Task instructions ::
What the task needs is every record repeated exactly, nothing more.

Material supplied ::
• • •

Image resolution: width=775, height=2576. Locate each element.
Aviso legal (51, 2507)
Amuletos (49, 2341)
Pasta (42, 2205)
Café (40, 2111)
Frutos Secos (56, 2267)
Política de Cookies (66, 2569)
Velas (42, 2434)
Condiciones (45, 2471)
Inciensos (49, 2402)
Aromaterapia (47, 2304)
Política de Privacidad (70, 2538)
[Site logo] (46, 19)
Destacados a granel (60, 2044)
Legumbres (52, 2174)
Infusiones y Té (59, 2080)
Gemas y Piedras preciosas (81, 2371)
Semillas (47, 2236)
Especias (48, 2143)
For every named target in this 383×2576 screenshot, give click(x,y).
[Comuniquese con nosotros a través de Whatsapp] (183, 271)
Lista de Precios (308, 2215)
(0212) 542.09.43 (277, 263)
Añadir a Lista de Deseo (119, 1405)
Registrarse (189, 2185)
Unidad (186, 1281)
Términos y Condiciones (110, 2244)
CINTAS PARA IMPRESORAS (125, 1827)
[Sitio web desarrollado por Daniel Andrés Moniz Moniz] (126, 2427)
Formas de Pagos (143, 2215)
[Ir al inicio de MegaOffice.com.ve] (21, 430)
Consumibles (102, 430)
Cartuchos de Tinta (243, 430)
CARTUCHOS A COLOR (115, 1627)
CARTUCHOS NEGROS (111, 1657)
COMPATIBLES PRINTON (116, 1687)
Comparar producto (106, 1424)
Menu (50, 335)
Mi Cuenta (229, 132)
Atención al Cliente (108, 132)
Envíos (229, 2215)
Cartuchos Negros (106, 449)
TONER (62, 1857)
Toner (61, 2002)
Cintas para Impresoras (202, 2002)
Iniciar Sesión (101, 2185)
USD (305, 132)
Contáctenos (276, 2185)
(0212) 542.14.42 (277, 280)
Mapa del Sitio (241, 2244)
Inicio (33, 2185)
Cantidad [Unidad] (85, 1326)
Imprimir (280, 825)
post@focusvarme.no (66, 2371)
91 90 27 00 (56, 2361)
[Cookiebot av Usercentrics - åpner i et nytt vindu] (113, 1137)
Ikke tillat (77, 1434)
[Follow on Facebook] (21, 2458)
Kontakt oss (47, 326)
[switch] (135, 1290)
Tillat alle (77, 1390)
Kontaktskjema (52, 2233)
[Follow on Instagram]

• • •

Solution to the exercise ::
Image resolution: width=775, height=2576. Locate each element.
Aviso legal (51, 2507)
Amuletos (49, 2341)
Pasta (42, 2205)
Café (40, 2111)
Frutos Secos (56, 2267)
Política de Cookies (66, 2569)
Velas (42, 2434)
Condiciones (45, 2471)
Inciensos (49, 2402)
Aromaterapia (47, 2304)
Política de Privacidad (70, 2538)
[Site logo] (46, 19)
Destacados a granel (60, 2044)
Legumbres (52, 2174)
Infusiones y Té (59, 2080)
Gemas y Piedras preciosas (81, 2371)
Semillas (47, 2236)
Especias (48, 2143)
For every named target in this 383×2576 screenshot, give click(x,y).
[Comuniquese con nosotros a través de Whatsapp] (183, 271)
Lista de Precios (308, 2215)
(0212) 542.09.43 (277, 263)
Añadir a Lista de Deseo (119, 1405)
Registrarse (189, 2185)
Unidad (186, 1281)
Términos y Condiciones (110, 2244)
CINTAS PARA IMPRESORAS (125, 1827)
[Sitio web desarrollado por Daniel Andrés Moniz Moniz] (126, 2427)
Formas de Pagos (143, 2215)
[Ir al inicio de MegaOffice.com.ve] (21, 430)
Consumibles (102, 430)
Cartuchos de Tinta (243, 430)
CARTUCHOS A COLOR (115, 1627)
CARTUCHOS NEGROS (111, 1657)
COMPATIBLES PRINTON (116, 1687)
Comparar producto (106, 1424)
Menu (50, 335)
Mi Cuenta (229, 132)
Atención al Cliente (108, 132)
Envíos (229, 2215)
Cartuchos Negros (106, 449)
TONER (62, 1857)
Toner (61, 2002)
Cintas para Impresoras (202, 2002)
Iniciar Sesión (101, 2185)
USD (305, 132)
Contáctenos (276, 2185)
(0212) 542.14.42 (277, 280)
Mapa del Sitio (241, 2244)
Inicio (33, 2185)
Cantidad [Unidad] (85, 1326)
Imprimir (280, 825)
post@focusvarme.no (66, 2371)
91 90 27 00 (56, 2361)
[Cookiebot av Usercentrics - åpner i et nytt vindu] (113, 1137)
Ikke tillat (77, 1434)
[Follow on Facebook] (21, 2458)
Kontakt oss (47, 326)
[switch] (135, 1290)
Tillat alle (77, 1390)
Kontaktskjema (52, 2233)
[Follow on Instagram]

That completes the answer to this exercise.